──────── RECORDS FOR THIS TASK ────────

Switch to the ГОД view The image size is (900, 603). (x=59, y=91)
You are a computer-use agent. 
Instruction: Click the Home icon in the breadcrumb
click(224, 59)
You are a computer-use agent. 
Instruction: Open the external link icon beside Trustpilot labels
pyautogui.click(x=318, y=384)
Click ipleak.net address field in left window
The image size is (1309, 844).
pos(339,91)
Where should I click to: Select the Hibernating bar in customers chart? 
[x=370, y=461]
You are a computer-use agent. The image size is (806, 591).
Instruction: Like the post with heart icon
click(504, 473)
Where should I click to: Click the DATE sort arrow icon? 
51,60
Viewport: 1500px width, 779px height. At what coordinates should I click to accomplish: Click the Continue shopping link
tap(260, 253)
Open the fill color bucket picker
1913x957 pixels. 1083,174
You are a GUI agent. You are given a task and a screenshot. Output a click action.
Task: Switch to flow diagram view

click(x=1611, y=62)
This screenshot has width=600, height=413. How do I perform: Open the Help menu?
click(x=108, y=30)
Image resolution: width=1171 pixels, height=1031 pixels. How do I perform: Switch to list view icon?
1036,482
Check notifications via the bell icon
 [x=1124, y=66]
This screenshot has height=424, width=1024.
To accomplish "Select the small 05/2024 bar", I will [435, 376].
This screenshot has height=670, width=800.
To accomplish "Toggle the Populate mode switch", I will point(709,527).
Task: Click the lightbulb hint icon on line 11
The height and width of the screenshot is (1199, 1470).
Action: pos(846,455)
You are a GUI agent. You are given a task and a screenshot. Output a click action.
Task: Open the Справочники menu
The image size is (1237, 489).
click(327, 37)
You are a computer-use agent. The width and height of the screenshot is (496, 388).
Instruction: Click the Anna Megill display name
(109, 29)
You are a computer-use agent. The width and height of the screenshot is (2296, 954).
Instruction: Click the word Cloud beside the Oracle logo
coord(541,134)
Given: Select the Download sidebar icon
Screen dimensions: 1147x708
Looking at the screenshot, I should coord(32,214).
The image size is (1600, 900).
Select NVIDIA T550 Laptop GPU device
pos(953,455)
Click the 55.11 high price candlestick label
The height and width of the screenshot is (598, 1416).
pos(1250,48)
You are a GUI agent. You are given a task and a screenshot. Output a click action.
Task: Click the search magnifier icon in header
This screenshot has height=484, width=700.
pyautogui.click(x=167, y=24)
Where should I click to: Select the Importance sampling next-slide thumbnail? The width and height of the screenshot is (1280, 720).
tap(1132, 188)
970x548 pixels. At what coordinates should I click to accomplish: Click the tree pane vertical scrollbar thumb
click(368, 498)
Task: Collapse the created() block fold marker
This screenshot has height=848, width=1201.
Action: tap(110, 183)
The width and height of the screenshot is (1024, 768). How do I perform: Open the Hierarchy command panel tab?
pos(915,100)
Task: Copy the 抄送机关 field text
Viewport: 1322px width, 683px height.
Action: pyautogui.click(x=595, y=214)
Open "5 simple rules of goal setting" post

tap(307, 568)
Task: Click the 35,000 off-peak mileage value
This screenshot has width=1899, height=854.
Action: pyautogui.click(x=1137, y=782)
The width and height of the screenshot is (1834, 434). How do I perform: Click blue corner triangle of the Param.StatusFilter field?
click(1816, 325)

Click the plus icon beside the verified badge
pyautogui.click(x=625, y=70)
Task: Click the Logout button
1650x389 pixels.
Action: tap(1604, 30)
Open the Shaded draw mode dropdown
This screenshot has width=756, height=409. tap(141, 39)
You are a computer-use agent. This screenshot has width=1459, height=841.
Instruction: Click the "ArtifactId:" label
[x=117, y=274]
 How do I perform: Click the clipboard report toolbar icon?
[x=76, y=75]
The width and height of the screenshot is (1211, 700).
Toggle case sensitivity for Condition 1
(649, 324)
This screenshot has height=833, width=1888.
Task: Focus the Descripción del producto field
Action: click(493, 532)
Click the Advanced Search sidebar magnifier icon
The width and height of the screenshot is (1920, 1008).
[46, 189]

────────

EXERCISE AIM: Extract exactly the lines between the line containing "1650x389 pixels." and the end of the data, including both.

RESPONSE AREA:
1650x389 pixels.
Action: tap(1604, 30)
Open the Shaded draw mode dropdown
This screenshot has width=756, height=409. tap(141, 39)
You are a computer-use agent. This screenshot has width=1459, height=841.
Instruction: Click the "ArtifactId:" label
[x=117, y=274]
 How do I perform: Click the clipboard report toolbar icon?
[x=76, y=75]
The width and height of the screenshot is (1211, 700).
Toggle case sensitivity for Condition 1
(649, 324)
This screenshot has height=833, width=1888.
Task: Focus the Descripción del producto field
Action: click(493, 532)
Click the Advanced Search sidebar magnifier icon
The width and height of the screenshot is (1920, 1008).
[46, 189]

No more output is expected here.